I have a guy down the road who breeds dairy and show goats. We went to school together and I’m pretty sure if not for him helping me figure out how to get Flower to take a bottle, we would have been in real trouble. He uses a pole barn, beds them down really well, has structures to keep them off the ground (or wood flooring, I can’t remember). He let me know that yes, a sturdy, anchored galvanized steel shed would be perfectly fine provided they have been bedded down very well, free of drafts. He realized, well, I only have two young boys. We talked about insulation, but both acknowledged there is NO WAY to safely insulate the inside (too much risk for them eating it) unless I spend a fortune on lumber to put in to cover the insulation. I had a plan to get this 8x12 shed that we could expand as they got older. The problem? They wanted 3500$. Sure, I could do a payment plan for 60 months at 140 a month. Not horrible, right? Well, unless you pay it off within 90 days, that 60 month agreement ends up with me paying almost 9000$ for the shed. Sure, in the short-run that works, but it’s just not possible right now. I have someone willing to help me get an 8x10 steel shed for now, which can then be moved to the backyard for storage in the spring until I can get them the shed I want (this is NOT bragging, but I’m a single mom who makes… uh, well, NOT a lot of money as an adjunct college professor, so I tend to get a larger chunk of tax returns) and pay up front, or get the kit to build my own (it’s just the framing, joists, etc.)

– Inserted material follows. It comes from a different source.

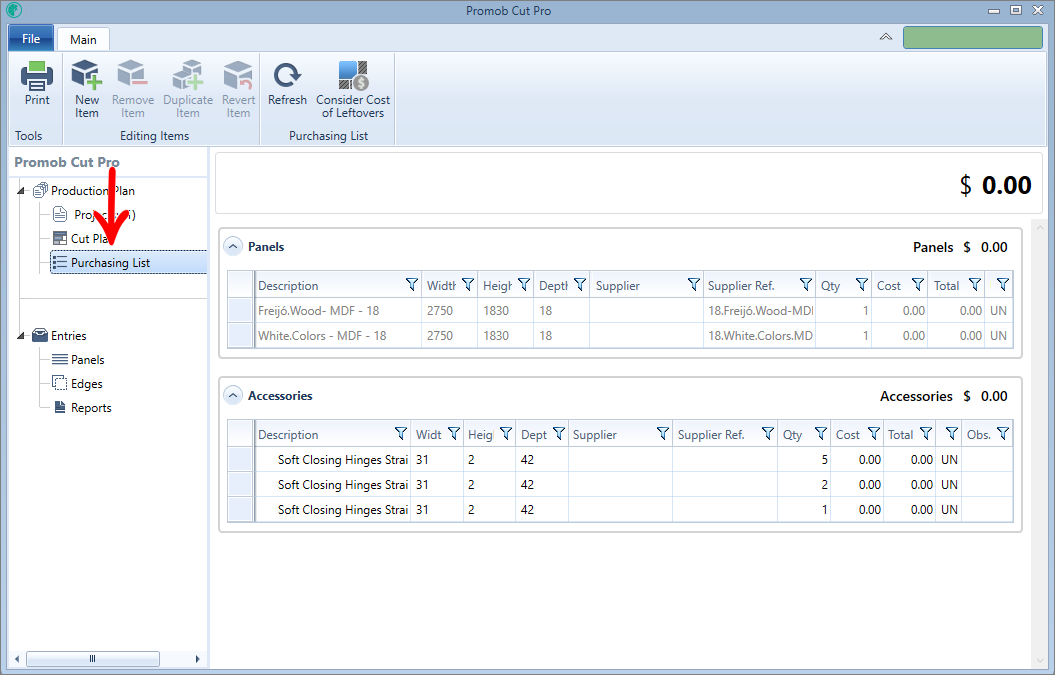Collapse the Entries tree node

tap(23, 336)

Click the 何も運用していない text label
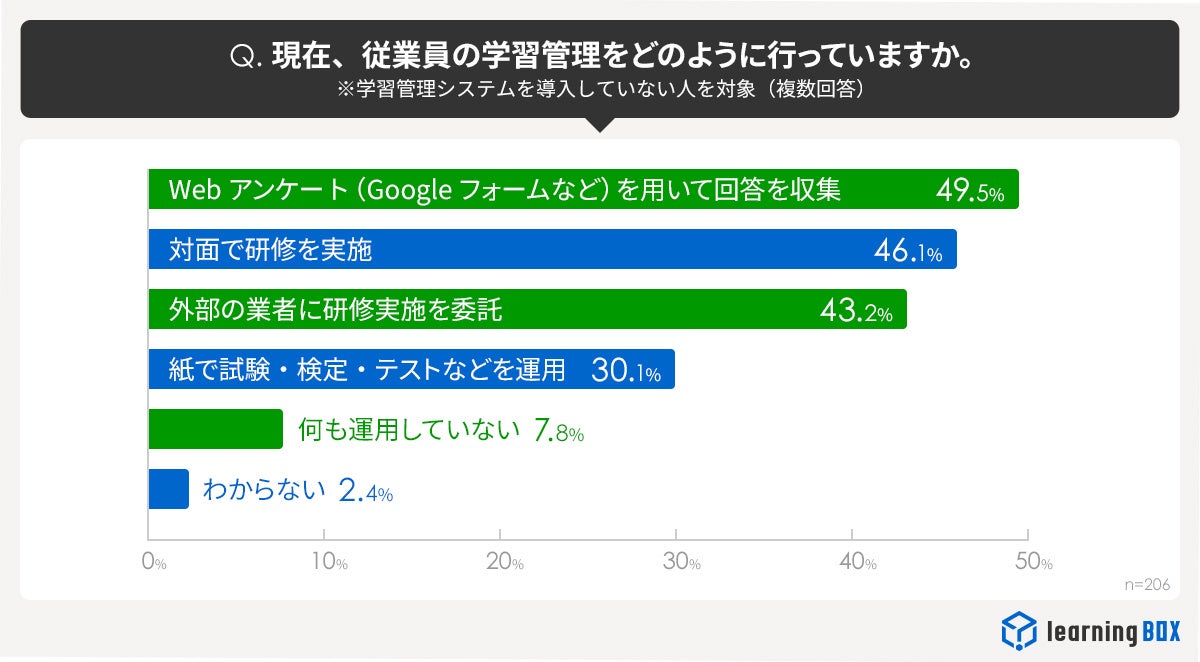[x=409, y=430]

I’ve read through TONS of posts about housing - wooden sheds, steel sheds, barns, 3 sided shelters vs. 4 sided. Some are older, some are newer. BUT, not all of them really answered some of my questions. This is all temporary - so, if I have to get the steel shed (about 370$) for the winter, how should I bed them down? I read to get some flooring in there, or some structures to keep them off the ground, as well as putting down dirt, pine bedding, AND straw. I don’t know if a steel shed can be insulated from the outside… I really, REALLY don’t want a 3 sided shelter. The wind up here constantly changes direction, not to mention last winter we had -15 degrees at times! I’m freaking out, honestly. My step-father has been promising me since June that he would help. We have a rather large carport - it has a slanted, shingled roof, 22.5 feet long, 10.5 feet wide, and about 10 or 11 feet tall. Lumber from the Amish is the cheapest while still having good quality. I’ve measured like he asked, I’ve talked to people about PAYING them to clean HIS stuff out from underneath, and he promised that he would help me close it in if I got the lumber. Well, he’s close with the Amish near us, and still hasn’t asked for lumber prices, and also changed his mind saying I can only have 1/3 of the carport. I do not know what to do. I can keep them in the nice wooden shed until about November at the latest, but they ABSOLUTELY have to have a structure closer to the house by then. I am panicking. I just… don’t know what to do that isn’t going to cost me thousands of dollars (which I have literally already spent since I got them in June, getting them healthy, which NO complaints here). I just… don’t have that kind of money with all the bills I’m paying and no income until my paycheck at the end of September.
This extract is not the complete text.